Tomar muestras de suelo es un trabajo largo y tedioso. Hay que conducir durante horas. Caminar durante horas. Hay que caminar por los arbustos. Hay que escarbar en las ciénagas. Recoger una cucharada de tierra. Hacerlo todo de nuevo.
Estaban caminando en un lugar extraordinario. Esta sección de un bosque pluvial muy viejo y que crece muy lento podría tener algunos de los depósitos más grandes y antiguos de carbono en el planeta. Es el hogar de uno de los árboles más viejos sobre la Tierra, un alerce inmenso, el cual se calcula que tiene al menos 3500 años y es conocido como el Gran Abuelo.
Kiers mencionó que los datos que reunieron ahí mostrarán cuáles especies de micorrizas están haciendo el trabajo de secuestrar tanto carbono debajo de la tierra.

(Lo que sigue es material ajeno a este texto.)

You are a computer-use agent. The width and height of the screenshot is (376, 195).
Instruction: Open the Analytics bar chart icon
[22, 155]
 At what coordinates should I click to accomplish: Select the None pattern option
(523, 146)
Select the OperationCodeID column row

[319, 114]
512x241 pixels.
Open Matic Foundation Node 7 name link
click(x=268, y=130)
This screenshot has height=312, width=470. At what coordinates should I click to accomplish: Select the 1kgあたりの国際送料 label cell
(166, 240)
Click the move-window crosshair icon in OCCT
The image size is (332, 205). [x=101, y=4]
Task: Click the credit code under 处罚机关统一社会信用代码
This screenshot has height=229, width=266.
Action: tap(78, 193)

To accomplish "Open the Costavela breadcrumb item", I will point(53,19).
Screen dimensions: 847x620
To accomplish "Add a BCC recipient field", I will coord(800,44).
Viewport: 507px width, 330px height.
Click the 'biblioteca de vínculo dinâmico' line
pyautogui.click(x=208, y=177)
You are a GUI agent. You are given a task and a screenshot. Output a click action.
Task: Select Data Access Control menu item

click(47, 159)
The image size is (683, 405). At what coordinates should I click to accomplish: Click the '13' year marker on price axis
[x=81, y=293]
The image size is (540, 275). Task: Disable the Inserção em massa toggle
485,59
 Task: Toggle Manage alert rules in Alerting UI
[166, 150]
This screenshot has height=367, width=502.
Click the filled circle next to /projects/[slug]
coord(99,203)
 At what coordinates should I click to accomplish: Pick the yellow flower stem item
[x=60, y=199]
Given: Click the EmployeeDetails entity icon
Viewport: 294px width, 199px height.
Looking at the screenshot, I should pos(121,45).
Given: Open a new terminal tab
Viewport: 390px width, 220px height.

Los hongos son sensibles a la actividad humana. Los fertilizantes químicos reducen su volumen y diversidad. La explotación forestal los destruye. El cambio climático es el estresor más reciente y la razón por la que Marín quería que Kiers tomara muestras de los mismos tres terrenos en los que él había tomado muestras hacía siete años: quería saber si la megasequía que ha derretido los glaciares de Chile durante los últimos años también ha cambiado las redes micorrícicas subterráneas.
Los hongos han ayudado a la adaptación de los árboles a una escala milenaria. Podrían ser cruciales para la adaptación de los árboles en la crisis climática. “En tiempos difíciles, los organismos encuentran nuevas relaciones simbióticas para expandir su alcance –indicó Sheldrake, el biólogo–. La crisis es el origen de nuevas relaciones”.

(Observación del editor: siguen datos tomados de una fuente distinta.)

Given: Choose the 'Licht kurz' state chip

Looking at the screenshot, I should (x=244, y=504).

Caminaron a paso ligero. Los helechos se extendían por el sotobosque, junto con los canelos, los bambúes y un alerce alto y esbelto que da nombre a este parque. Kiers se acercó al Gran Abuelo en silencio. Se quitó las botas de montaña y caminó suavemente alrededor de las frágiles raíces. Cosmo Sheldrake sacó una flauta irlandesa y tocó.
El árbol se erguía 30 metros. Su escarpado tronco estaba medio muerto. Cientos de especies de hongos están asociadas a su sistema de raíces, aclaró Marín. Estar cerca de él, dijo Kiers, daba “vértigo”.
“¿No te gustaría saber sobre esta asociación saludable que ha durado 5000 años a través de tantos cambios?”, indagó. Era claramente una pregunta retórica.
La tarde del último viernes de su expedición de una semana, caminaron a una saliente rocosa en la costa. “El factor Zen es alto”, comentó Sheldrake. Una nutria jugaba en el agua. El sol brillaba en tonos dorados sobre las olas que rompían. Algunas de las rocas estaban salpicadas de liquen del color de la caléndula. Sheldrake observó que, como lo han hecho desde hace milenios, los hongos estaban comiendo roca.
Para el final de este paseo de una semana, habían recolectado 30 bolsas de tierra. A lo largo de varias semanas más, el equipo de Marín iba a reunir otras 64. Es una nimiedad, si consideramos los miles que se necesitan para construir el mapa global que tienen en mente.
A finales de julio Kiers está del otro lado del mundo, en los Apeninos, la cordillera en Italia. Al norte del lugar donde planea recolectar muestras, se ha colapsado un glaciar. Los incendios forestales arden cerca.
“Es una carrera contrarreloj –describió en un correo electrónico–. Estamos nerviosos de que las comunidades fúngicas estén desapareciendo antes de que siquiera podamos documentar quién está ahí”.